Le nonce apostolique aux États-Unis, qui sera créé cardinal lors du prochain consistoire, dialogue avec les médias du Vatican et parle du prochain synode: il faut cheminer ensemble pour trouver les solutions pour évangéliser le monde qui change.

Marie Duhamel – Cité du Vatican

Né en 1946 à Rennes, en France, Mgr Pierre a passé son enfance en Afrique avant d’étudier à Rome et d’entrer au service diplomatique du Saint-Siège en 1977. Il a serve dans neuf pays et a été nonce apostolique en Haïti, en Ouganda, au Mexique et depuis 2016 il représente le Pape aux États-Unis. À quelques jours du consistoire du 30 septembre lors duquel il sera créé cardinal, les médias du Vatican ont rencontré l’archevêque Christophe Pierr

Comment avez-vous vécu l’annonce de la décision du Pape en juillet dernier de vous créer cardinal très prochainement?

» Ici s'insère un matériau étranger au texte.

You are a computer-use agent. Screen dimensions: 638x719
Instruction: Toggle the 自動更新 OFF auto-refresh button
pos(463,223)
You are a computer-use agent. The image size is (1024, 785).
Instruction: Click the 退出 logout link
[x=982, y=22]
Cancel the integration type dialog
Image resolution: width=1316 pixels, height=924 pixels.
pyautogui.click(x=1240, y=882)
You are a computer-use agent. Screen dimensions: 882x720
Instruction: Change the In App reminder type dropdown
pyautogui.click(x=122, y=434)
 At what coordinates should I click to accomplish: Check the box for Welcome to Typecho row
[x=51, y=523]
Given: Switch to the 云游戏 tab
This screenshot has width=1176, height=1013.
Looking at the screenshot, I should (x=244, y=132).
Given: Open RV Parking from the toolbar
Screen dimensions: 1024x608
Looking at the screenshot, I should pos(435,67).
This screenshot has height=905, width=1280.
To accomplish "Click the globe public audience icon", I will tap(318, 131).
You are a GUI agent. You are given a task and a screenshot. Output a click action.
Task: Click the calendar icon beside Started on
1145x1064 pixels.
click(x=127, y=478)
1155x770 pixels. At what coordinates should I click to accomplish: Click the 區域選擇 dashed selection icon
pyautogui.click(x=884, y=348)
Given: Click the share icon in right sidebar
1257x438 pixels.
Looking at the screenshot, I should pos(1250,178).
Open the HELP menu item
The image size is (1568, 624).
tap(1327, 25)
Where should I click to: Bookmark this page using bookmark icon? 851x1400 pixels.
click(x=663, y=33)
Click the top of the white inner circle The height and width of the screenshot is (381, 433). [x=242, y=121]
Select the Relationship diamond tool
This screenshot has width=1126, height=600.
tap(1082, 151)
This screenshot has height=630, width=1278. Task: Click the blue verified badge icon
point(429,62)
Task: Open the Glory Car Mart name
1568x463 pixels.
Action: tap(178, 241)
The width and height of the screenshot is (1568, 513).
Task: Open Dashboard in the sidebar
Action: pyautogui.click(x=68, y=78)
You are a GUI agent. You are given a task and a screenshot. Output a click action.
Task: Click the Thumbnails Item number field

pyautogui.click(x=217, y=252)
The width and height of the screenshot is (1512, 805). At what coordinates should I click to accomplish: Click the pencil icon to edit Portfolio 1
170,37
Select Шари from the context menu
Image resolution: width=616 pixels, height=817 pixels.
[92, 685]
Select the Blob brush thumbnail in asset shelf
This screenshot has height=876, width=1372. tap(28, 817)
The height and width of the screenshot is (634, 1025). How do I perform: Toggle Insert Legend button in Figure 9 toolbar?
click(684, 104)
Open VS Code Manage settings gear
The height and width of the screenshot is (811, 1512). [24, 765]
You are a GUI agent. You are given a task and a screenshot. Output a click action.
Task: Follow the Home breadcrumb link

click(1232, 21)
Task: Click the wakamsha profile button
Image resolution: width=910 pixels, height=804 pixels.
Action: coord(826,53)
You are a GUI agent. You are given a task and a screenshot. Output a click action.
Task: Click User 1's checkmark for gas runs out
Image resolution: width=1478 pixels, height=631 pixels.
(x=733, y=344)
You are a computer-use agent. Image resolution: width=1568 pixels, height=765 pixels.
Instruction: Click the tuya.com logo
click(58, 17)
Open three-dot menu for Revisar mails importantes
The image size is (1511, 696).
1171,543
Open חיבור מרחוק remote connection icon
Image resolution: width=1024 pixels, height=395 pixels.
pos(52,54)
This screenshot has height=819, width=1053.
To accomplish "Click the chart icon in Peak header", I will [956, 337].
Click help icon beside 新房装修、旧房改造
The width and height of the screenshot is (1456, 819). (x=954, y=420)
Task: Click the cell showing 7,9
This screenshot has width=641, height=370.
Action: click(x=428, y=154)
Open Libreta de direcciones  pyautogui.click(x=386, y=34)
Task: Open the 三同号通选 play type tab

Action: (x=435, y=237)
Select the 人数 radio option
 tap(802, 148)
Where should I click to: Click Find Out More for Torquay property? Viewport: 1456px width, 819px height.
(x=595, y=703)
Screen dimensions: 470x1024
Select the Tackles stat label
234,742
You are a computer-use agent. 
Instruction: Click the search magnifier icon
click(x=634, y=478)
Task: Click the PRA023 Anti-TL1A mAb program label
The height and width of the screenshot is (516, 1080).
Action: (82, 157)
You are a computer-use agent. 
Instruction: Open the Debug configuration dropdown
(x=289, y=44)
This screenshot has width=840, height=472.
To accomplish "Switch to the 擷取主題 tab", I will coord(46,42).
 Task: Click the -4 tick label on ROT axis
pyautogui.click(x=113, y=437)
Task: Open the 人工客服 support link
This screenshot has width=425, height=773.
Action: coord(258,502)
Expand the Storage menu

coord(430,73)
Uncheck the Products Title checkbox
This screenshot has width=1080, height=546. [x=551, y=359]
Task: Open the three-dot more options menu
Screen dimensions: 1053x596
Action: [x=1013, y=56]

Ce fut une grande surprise. On ne s’attend pas à devenir cardinal. Je l’ai accueilli avec surprise mais aussi comme un appel, dans la ligne de ce qui a été ma vocation comme représentant du Pape. J’ai travaillé dans les nonciatures de neuf pays depuis 46 ans. Et j’ai toujours vu mon rôle de nonce apostolique comme celui d’aider le Pape à vivre sa mission, et d’aider l’Église à être une communion d’Église avec la mission spécifique qui est celle du Pape, comme successeur de l’apôtre Pierre, d’être celui qui maintient le dialogue, qui trouve les méthodes pour que l’Église puisse avancer ensemble. Mon rôle de cardinal va renforcer un peu le sens de cette mission.

Et donc, vous allez rester nonce aux États-Unis ?

Oui ! je reste nonce aux États-Unis, jusqu’à ce que le Pape me dise où m’en aller.

Et alors, qu’est-ce que cela va changer ? Avez-vous déjà des perspectives ?

Pour le moment je ne sais pas. Le rôle d’un cardinal est très symbolique. Il y a ce qu’on fait, et comment on est vu comme cardinal. Je pense que cela m’aidera à jouer mon rôle de représentant du Pape, mais aussi de personne de dialogue. Après sept ans de présence aux États-Unis, des liens très forts ont été créés à tous les niveaux et particulièrement avec les évêques. Je dois dire qu’à l’occasion de ma nomination, j’ai reçu énormément de très belles lettres d’évêques. J’ai senti cette espèce de communion qui est utile pour la mission que nous avons ensemble, et pour éviter justement de nous perdre dans des disputes ou dans l’isolement qui est un peu le danger d’aujourd’hui.

Récemment le Pape et à plusieurs reprises a évoqué le risque d’une polarisation de l’Église aux États-Unis. Comment est-ce qu’on peut l’éviter et est-ce qu’elle est spécifique à l’Église ou est-ce que c’est finalement un problème de la société américaine dans son ensemble?

Je dirais que c’est un problème de la société mondiale à tous les niveaux. Bien sûr chaque société a sa spécificité. La polarisation, elle existe d’abord dans la société. Et aux États-Unis il est évident qu’elle existe. C’est un peu la difficulté que les acteurs, en particulier politiques à tous les niveaux, ont de pouvoir résoudre les problèmes concrets. Le politicien est quelqu’un qui est un serviteur pour résoudre les problèmes concrets des gens. Or, pour les résoudre, il faut pouvoir dialoguer et travailler ensemble.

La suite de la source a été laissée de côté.